S'il m'appartenait de vous donner des conseils, le premier que je voudrais vous donner serait de ne point vous livrer à ce goût que vous dites avoir pour la vie contemplative, et qui n'est qu'une paresse de l'âme, condamnable à tout âge, et surtout au vôtre. L'homme n'est point fait pour méditer, mais pour agir; la vie laborieuse que Dieu nous impose n'a rien que de doux au cœur de l'homme de bien qui s'y livre en vue de remplir son devoir, et la vigueur de la jeunesse ne vous a pas été donnée pour la perdre à d'oisives contemplations.

Travaillez donc, Monsieur, dans l'état où vous ont placé vos parents et la Providence: voilà le premier précepte de la vertu que vous voulez suivre; et si le séjour de Paris, joint à l'emploi que vous remplissez, vous paraît d'un trop difficile alliage avec elle, faites mieux, Monsieur, retournez dans votre province; allez vivre dans le sein de votre famille; servez, soignez vos vertueux parents: c'est là que vous remplirez véritablement les soins que la vertu vous impose.

Une vie dure est plus facile à supporter en province que la fortune à poursuivre à Paris, surtout quand on sait, comme

vous ne l'ignorez pas, que les plus indignes manéges y font plus de fripons gueux que de parvenus. Vous ne devez point vous estimer malheureux de vivre comme fait monsieur votre père; et il n'y a point de sort que le travail, la vigilance, l'innocence et le contentement de soi ne rendent supportable, quand on s'y soumet en vue de remplir son devoir.

Voilà, Monsieur, des conseils qui valent tous ceux que vous pourriez venir prendre à Montmorency: peut-être ne seront-ils pas de votre goût, et je crains que vous ne preniez pas le parti de les suivre: mais je suis sûr que vous vous en repentirez un jour. Je vous souhaite un sort qui ne vous force jamais à vous en souvenir.

§ 21. BARTHÉLEMY, 1716-1795.

BARTHÉLEMY naquit à Cassis, en Provence, le 20 Janvier, 1716. Sa vaste érudition lui valut le titre de membre de l'Académie des Inscriptions, en 1747. Dès cette époque il travailla au chef-d'œuvre qui lui acquit une si grande et si juste célébrité, les Voyages du jeune Anacharsis en Grèce, ouvrage immense d'études et de recherches, qui, terminé seulement en 1788, fut accueilli avec l'enthousiasme qu'il méritait.
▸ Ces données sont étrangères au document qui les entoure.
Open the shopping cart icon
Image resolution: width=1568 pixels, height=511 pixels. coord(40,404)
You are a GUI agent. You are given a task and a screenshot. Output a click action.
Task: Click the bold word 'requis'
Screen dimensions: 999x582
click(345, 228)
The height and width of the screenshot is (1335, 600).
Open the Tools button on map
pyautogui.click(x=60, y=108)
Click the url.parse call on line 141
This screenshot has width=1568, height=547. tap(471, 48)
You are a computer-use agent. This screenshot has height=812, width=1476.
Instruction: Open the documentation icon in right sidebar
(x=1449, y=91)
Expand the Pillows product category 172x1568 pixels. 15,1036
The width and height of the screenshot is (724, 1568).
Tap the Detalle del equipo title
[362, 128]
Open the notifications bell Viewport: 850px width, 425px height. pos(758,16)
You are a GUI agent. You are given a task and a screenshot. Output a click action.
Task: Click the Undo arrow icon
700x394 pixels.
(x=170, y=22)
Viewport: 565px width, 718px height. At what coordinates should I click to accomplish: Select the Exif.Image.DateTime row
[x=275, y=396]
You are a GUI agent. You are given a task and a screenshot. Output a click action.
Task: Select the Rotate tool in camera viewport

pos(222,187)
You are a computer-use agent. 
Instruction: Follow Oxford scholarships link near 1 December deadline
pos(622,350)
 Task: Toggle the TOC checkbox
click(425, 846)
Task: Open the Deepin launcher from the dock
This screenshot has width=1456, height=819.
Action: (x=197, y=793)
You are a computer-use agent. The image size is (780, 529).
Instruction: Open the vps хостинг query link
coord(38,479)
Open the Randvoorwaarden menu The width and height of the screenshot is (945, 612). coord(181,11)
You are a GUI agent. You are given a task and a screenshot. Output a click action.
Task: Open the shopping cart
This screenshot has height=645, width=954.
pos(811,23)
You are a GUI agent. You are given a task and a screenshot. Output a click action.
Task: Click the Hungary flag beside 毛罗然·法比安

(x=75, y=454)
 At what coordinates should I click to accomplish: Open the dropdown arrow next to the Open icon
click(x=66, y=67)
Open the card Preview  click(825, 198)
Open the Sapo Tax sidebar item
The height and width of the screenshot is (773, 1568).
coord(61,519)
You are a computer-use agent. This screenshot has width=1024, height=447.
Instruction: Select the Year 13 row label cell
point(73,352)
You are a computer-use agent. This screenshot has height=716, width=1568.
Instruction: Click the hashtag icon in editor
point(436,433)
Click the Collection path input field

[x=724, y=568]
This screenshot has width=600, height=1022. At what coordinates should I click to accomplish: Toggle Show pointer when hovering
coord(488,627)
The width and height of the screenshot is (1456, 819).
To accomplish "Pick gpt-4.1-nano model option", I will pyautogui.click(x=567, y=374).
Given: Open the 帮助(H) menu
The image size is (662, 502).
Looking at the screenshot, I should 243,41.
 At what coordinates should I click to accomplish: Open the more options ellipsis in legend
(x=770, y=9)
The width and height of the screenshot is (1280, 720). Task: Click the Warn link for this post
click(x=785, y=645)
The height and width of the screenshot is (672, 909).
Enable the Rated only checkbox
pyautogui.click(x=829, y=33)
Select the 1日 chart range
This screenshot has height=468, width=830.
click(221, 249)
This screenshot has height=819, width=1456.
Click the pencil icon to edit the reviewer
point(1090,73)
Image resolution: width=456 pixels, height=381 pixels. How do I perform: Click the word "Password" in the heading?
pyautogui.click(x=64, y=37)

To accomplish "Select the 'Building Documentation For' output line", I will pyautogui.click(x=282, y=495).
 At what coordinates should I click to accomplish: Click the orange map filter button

On admira le travail consciencieux de l'auteur, son érudition profonde, son habileté dans l'ordonnance des détails, et surtout l'élégance, la noblesse, le charme de son style, ce que, jusqu'alors, on n'avait jamais remarqué dans ces sortes de travaux.

Un an après la publication de cet immortel ouvrage, l'Académie française ouvrit ses portes à Barthélemy. En 1793, il fut arrêté; mais le savant et inoffensif vieillard fut bientôt rendu à la liberté: il était alors conservateur des médailles. Il termina, à l'âge de quatre-vingt ans, sa laborieuse et honorable carrière, en 1795.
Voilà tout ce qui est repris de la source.